Segment Start: Provided records

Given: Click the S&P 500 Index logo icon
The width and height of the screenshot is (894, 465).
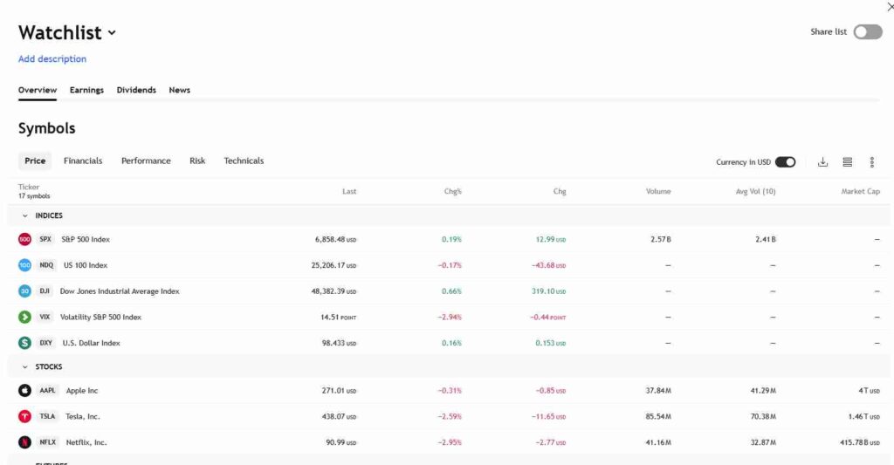Looking at the screenshot, I should click(x=24, y=239).
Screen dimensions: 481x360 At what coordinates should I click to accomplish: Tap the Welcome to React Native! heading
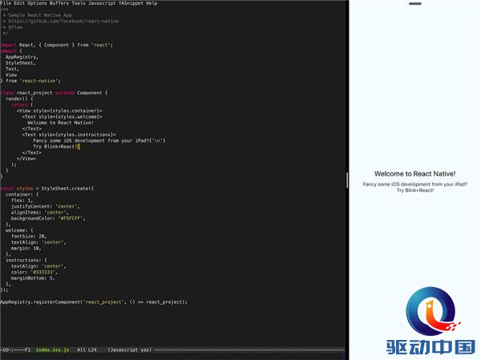pyautogui.click(x=414, y=173)
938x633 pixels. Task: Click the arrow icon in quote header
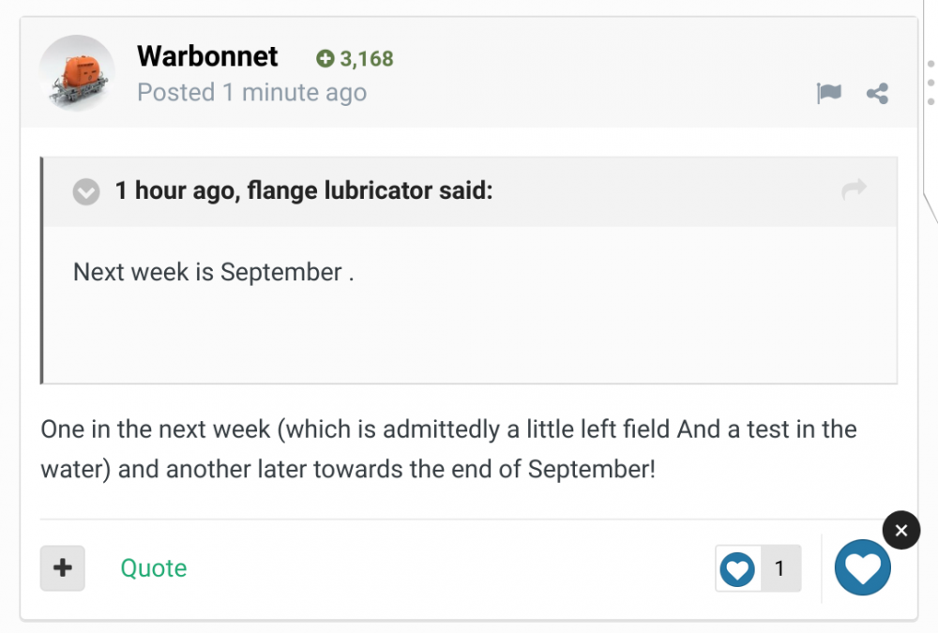coord(854,190)
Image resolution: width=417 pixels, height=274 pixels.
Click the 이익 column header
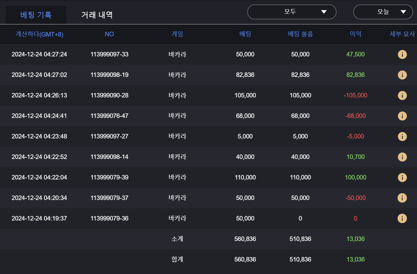coord(356,34)
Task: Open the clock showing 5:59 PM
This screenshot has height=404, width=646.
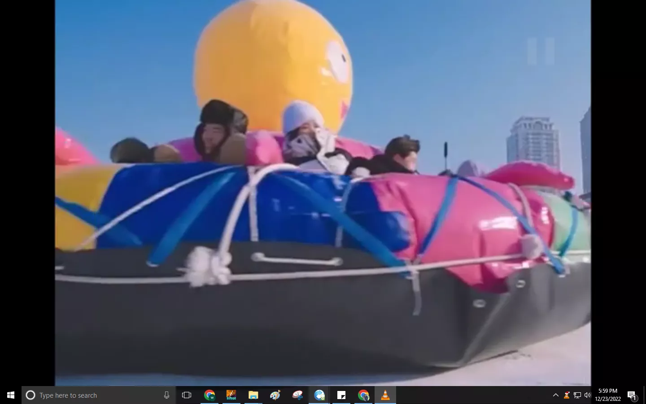Action: [x=608, y=395]
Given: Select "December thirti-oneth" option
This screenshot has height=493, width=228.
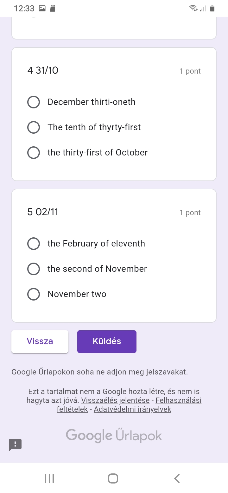Looking at the screenshot, I should (x=34, y=102).
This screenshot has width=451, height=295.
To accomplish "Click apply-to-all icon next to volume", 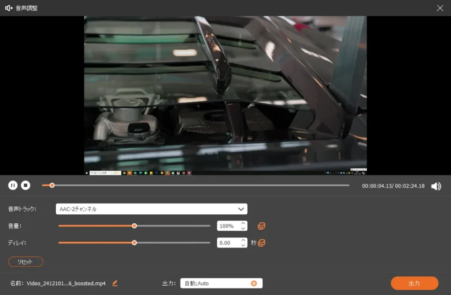I will click(262, 226).
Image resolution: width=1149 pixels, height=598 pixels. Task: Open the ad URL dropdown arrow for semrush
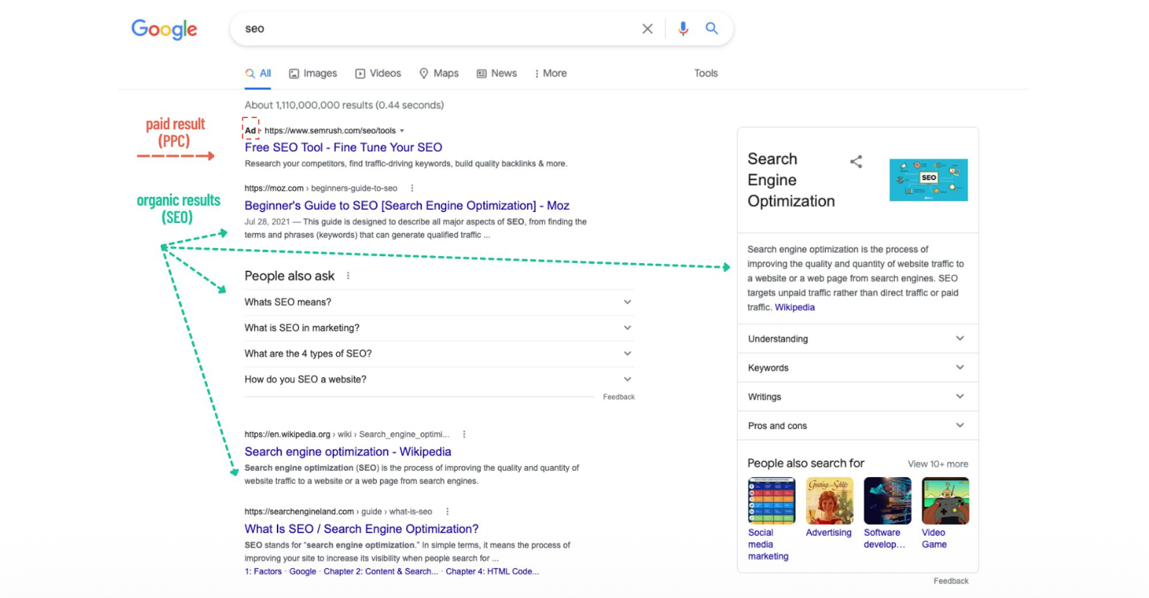coord(402,131)
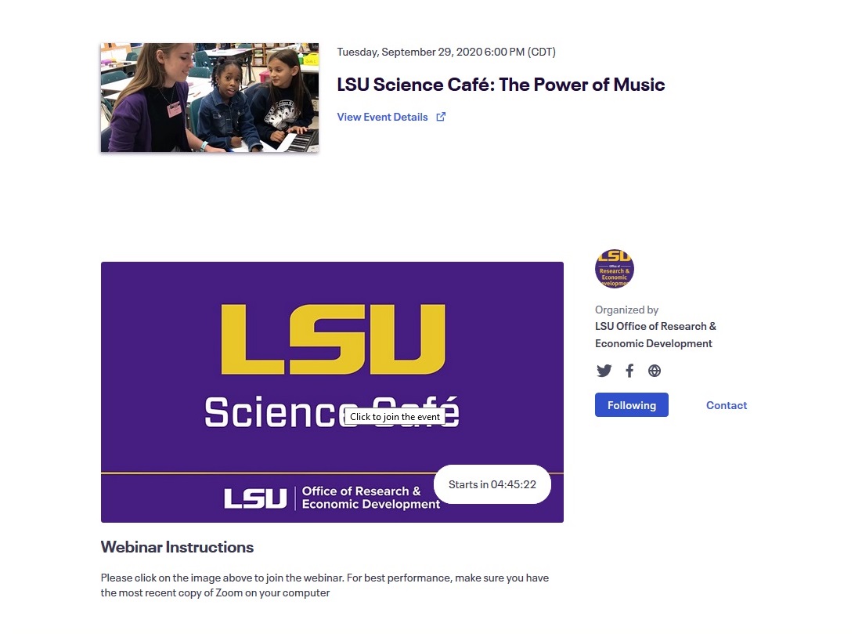
Task: Click the event title about The Power of Music
Action: coord(500,85)
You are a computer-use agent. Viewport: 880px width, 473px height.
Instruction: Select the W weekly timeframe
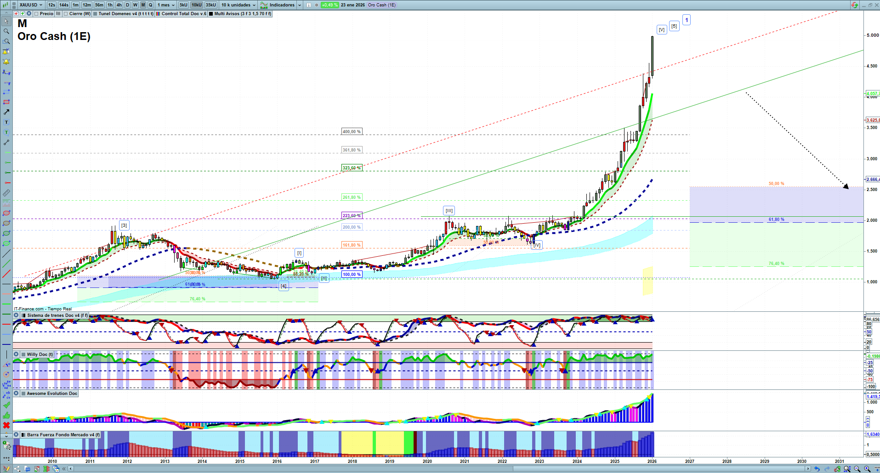(x=135, y=5)
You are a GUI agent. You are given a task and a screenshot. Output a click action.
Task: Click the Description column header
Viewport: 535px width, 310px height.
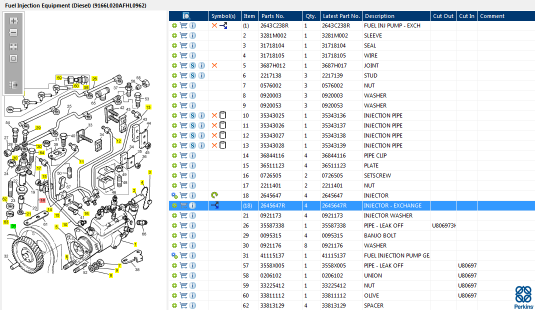click(x=380, y=16)
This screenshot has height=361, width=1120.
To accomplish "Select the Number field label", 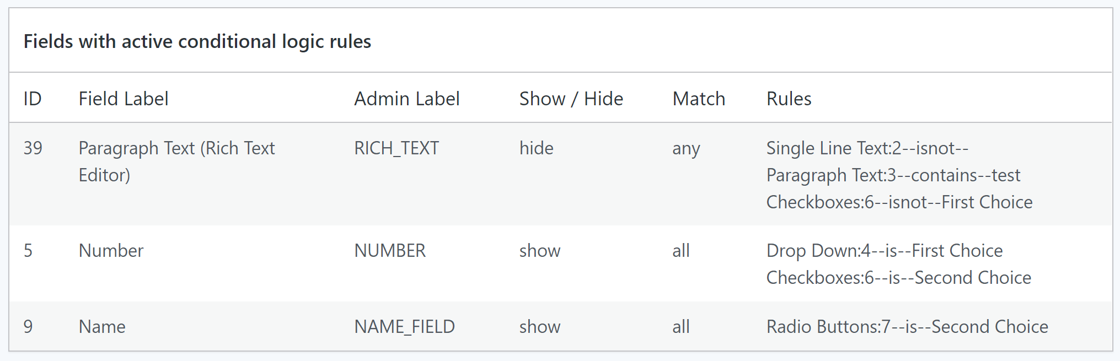I will click(111, 250).
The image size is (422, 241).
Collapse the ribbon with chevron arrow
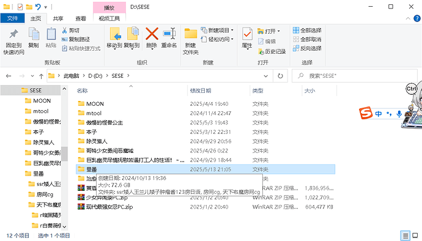(408, 18)
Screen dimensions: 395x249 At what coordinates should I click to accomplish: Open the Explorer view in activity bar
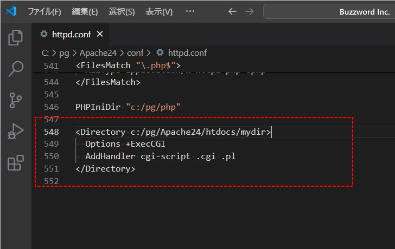pyautogui.click(x=16, y=37)
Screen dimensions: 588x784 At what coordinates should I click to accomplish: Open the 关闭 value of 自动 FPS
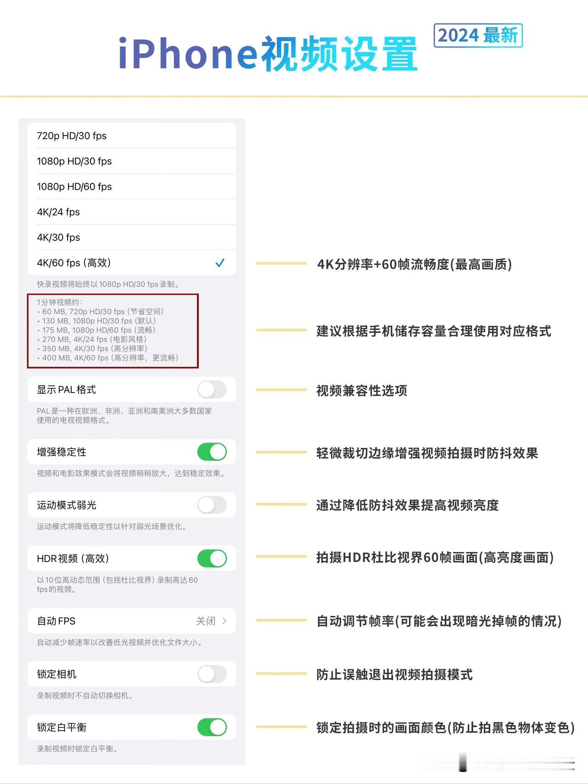205,621
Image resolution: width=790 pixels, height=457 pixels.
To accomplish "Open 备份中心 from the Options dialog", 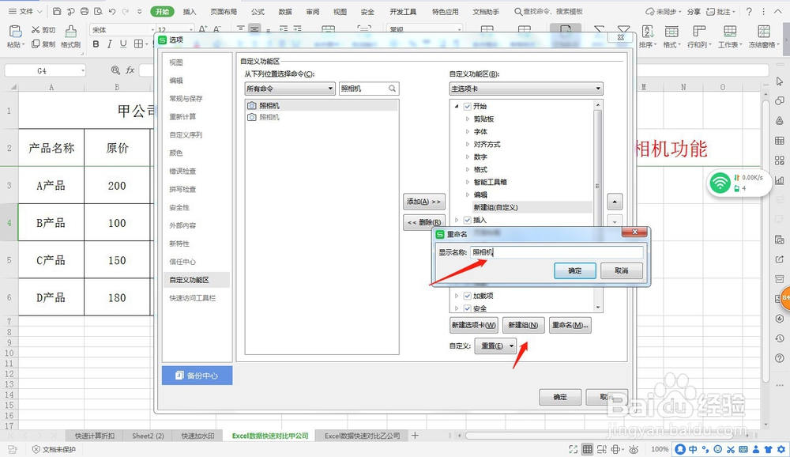I will click(197, 376).
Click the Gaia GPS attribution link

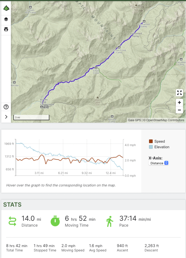coord(135,120)
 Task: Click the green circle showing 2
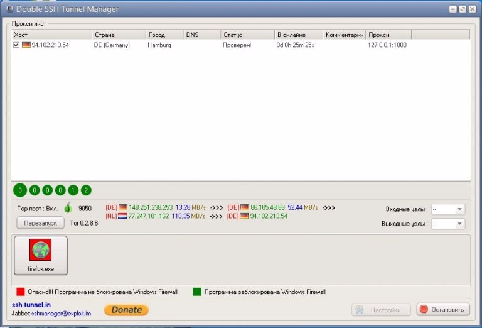point(86,190)
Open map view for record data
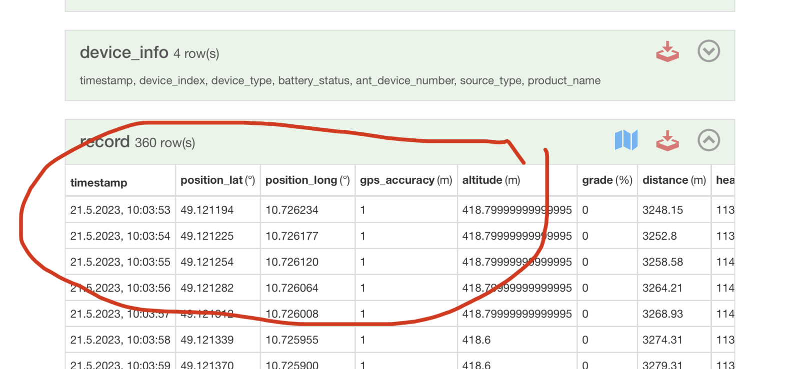800x369 pixels. coord(626,140)
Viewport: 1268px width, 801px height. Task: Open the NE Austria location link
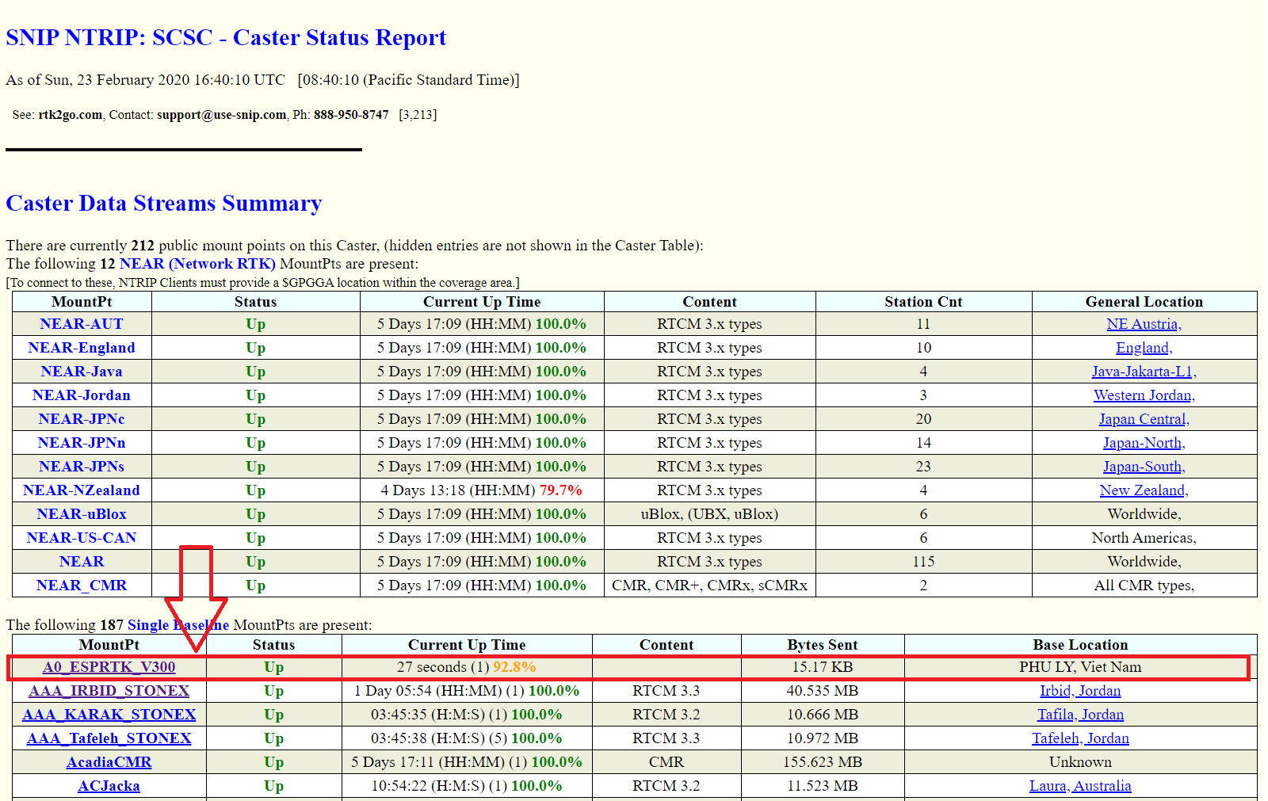tap(1143, 324)
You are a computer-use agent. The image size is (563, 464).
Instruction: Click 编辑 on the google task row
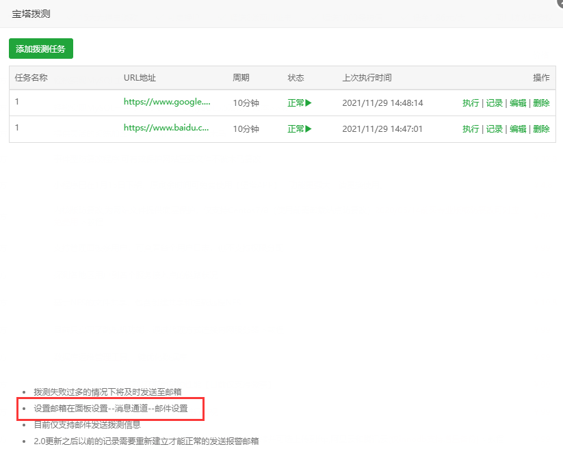pos(518,103)
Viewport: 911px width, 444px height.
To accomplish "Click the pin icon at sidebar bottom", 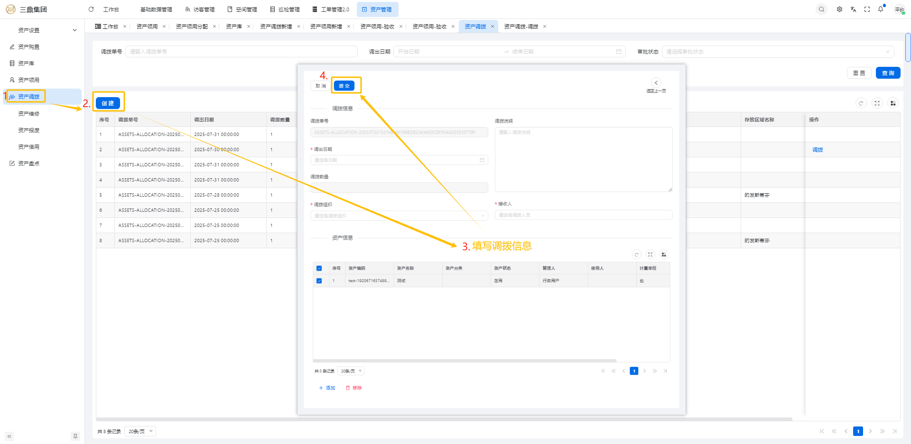I will [x=75, y=436].
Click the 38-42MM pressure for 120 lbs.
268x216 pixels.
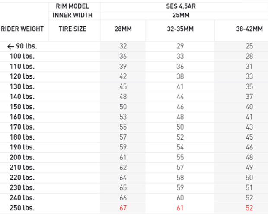pos(249,76)
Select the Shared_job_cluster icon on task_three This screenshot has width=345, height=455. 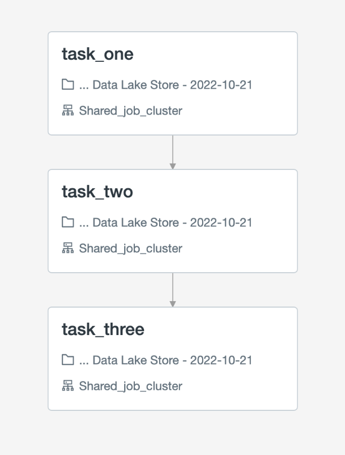(67, 386)
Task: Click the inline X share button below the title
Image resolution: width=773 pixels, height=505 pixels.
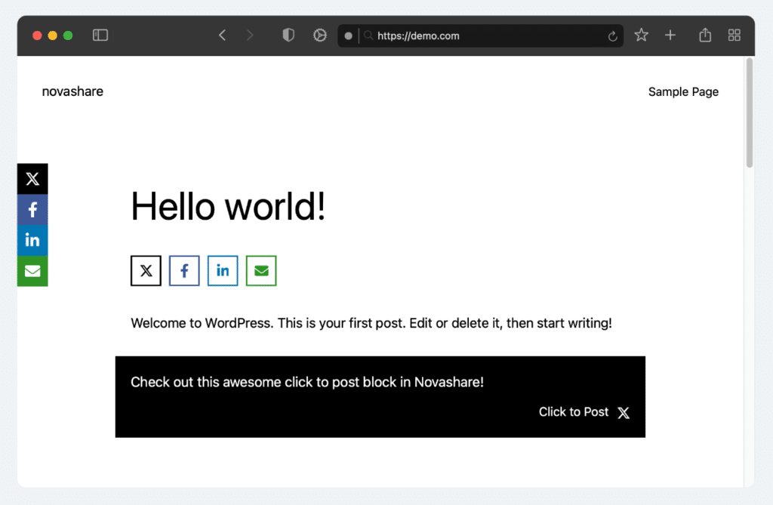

Segment End: Provided records

--- What is being asked ---
From the listing, tally every line with the word "agent" in it and give only the tally.

--- Output of the task ---
3